A partir do exposto, torna-se evidente que os defensores do pensamento nacional- desenvolvimentista do setor público atribuem ao Estado o papel protagonista na condução da economia e do setor produtivo. Argumenta-se ainda que os segmentos industriais considerados estratégicos para o desenvolvimento econômico e a segurança nacional devem ser estatizados, por considerar que os interesses de acumulação privada de capital não devem se sobrepor à estratégia de desenvolvimento nacional. Ademais da defesa de uma maior intervenção do Estado na economia, é importante destacar outras duas características do pensamento desenvolvimentista do setor público nacionalista: i) a subordinação da política monetária à política de desenvolvimento econômico, sob a justificativa de que essa seria a principal maneira de viabilizar o desenvolvimento das forças produtivas do País; e ii) a inclinação à adoção de políticas sociais destinadas a amenizar os problemas decorrentes do desemprego, da pobreza e da pouca qualificação (educacional e profissional) da população brasileira.
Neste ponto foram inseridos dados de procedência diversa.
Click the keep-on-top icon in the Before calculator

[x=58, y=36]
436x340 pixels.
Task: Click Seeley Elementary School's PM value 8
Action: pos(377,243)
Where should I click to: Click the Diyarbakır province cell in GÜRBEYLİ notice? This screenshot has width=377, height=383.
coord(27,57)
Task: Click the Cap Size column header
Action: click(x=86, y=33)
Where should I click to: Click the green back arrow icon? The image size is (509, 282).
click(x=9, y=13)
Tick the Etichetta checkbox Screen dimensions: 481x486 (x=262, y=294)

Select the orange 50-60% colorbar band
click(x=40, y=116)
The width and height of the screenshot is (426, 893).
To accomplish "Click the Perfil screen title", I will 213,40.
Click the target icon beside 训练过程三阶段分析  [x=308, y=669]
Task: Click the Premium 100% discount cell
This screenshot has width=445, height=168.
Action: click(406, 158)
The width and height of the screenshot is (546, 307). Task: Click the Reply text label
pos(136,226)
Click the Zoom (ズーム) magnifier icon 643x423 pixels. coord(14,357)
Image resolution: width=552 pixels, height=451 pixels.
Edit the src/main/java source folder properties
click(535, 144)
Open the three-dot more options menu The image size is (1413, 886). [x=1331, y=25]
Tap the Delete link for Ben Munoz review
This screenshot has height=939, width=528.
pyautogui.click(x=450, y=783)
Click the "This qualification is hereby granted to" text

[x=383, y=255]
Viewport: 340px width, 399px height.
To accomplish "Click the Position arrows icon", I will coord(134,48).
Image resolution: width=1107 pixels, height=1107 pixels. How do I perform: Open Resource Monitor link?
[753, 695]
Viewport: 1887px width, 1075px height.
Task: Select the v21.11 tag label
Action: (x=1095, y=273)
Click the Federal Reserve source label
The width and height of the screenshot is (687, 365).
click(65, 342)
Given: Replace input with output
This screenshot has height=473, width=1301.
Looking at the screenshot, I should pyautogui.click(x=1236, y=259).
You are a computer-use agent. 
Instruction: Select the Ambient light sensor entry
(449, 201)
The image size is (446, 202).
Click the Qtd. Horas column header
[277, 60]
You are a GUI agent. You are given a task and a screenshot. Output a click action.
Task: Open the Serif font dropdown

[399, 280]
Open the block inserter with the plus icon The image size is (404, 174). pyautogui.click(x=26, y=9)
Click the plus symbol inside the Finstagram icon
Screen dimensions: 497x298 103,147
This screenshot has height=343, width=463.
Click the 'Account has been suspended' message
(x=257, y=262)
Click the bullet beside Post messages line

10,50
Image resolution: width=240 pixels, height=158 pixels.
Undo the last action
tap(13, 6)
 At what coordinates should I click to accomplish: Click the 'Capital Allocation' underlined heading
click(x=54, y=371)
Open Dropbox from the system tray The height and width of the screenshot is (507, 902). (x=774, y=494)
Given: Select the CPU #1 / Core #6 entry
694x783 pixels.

Com o falecimento de Roberto Simonsen em 1947, o pensamento desenvolvimentista do setor privado perde seu principal articulador e dá espaço para que economistas cepalinos prossigam com a defesa da estratégia de planejamento da economia e proteção da indústria nacional, porém sob uma ótica nacional-desenvolvimentista do setor público. Assim sendo, a partir de meados da década de 1940, as propostas formuladas por Celso Furtado e Raul Prebisch ganham força política e passam a influenciar diretamente a atuação do Estado. A argumentação nacional-desenvolvimentista produzida pela CEPAL não apenas traz sustentação teórica ao modelo de industrialização por substituição de importações e ao planejamento centralizado da economia; mas também fundamenta as medidas protecionistas da indústria brasileira, bem como orienta a atuação do Estado para a diversificação da estrutura produtiva do País.